O ministro e corregedor-geral Benedito Gonçalves, do Tribunal Superior Eleitoral (TSE), prorrogou em 90 dias o prazo para que a Polícia Federal conclua as investigações do inquérito que investiga os ataques do ex-presidente Jair Bolsonaro às urnas.
Além da conduta do ex-presidente, o inquérito investiga a disseminação de fake news sobre o sistema eleitoral por Bolsonaro e aliados, o uso da Empresa Brasileira de Comunicação (EBC) par atender interesses políticos pessoais, realização de campanha eleitoral antecipada por meio de motociatas e financiamento de grupos privados para manifestações apoiando o voto impresso durante as comemorações do Sete de Setembro.

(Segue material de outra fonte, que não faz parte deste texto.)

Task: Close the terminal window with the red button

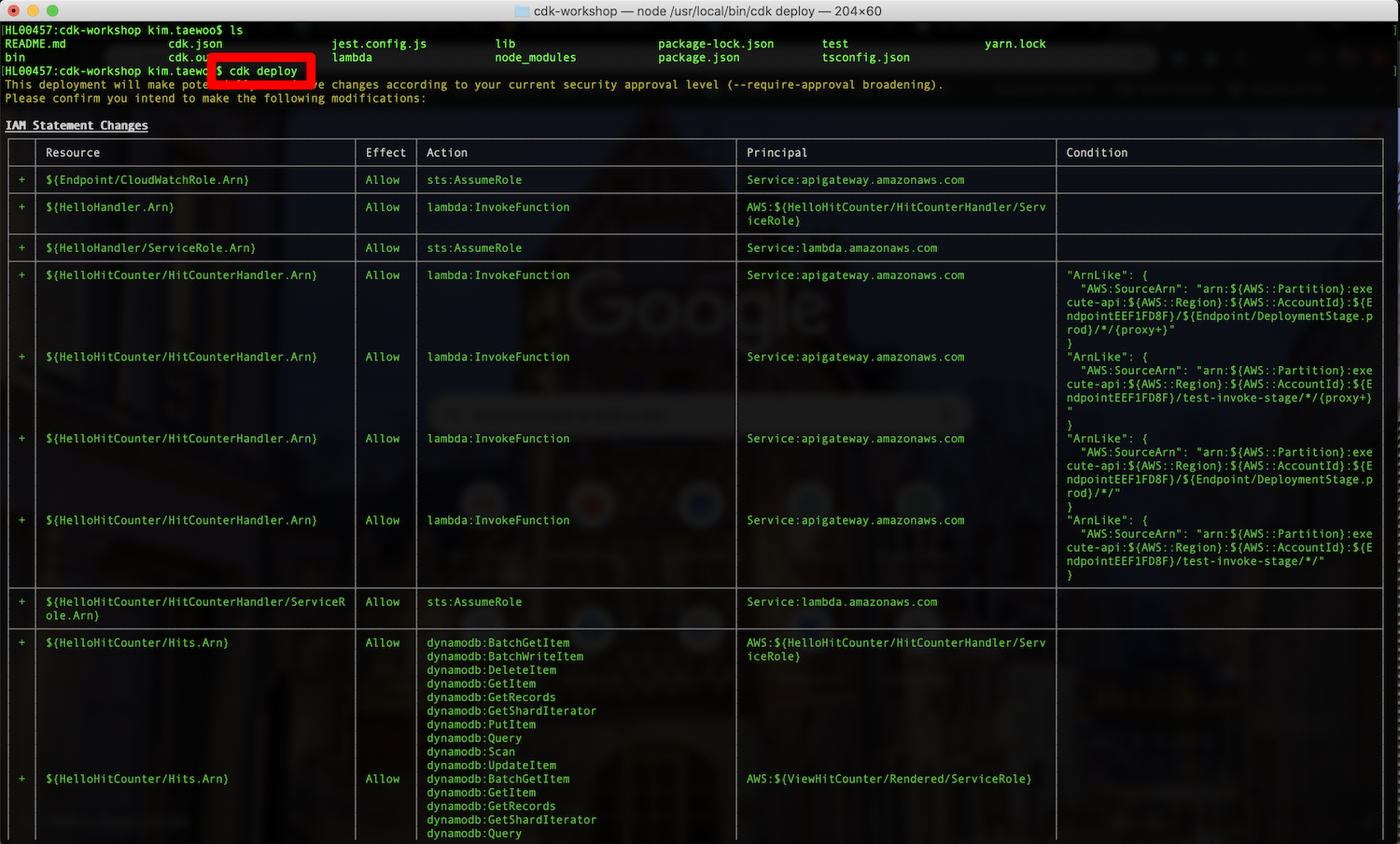Action: click(13, 11)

Na decisão, o ministro avalia que a saída de Bolsonaro não anula a necessidade de se aprofundar as investigações.
“Passado o pleito, a diplomação e até a posse do novo Presidente da República, atos desabridamente antidemocráticos e insidiosas conspirações tornaram-se episódios corriqueiros, sendo possível afirmar que, embora a diplomação tenha encerrado formalmente o processo eleitoral, um clima de articulação golpista seguiu rondando as eleições de 2022”, pontuou.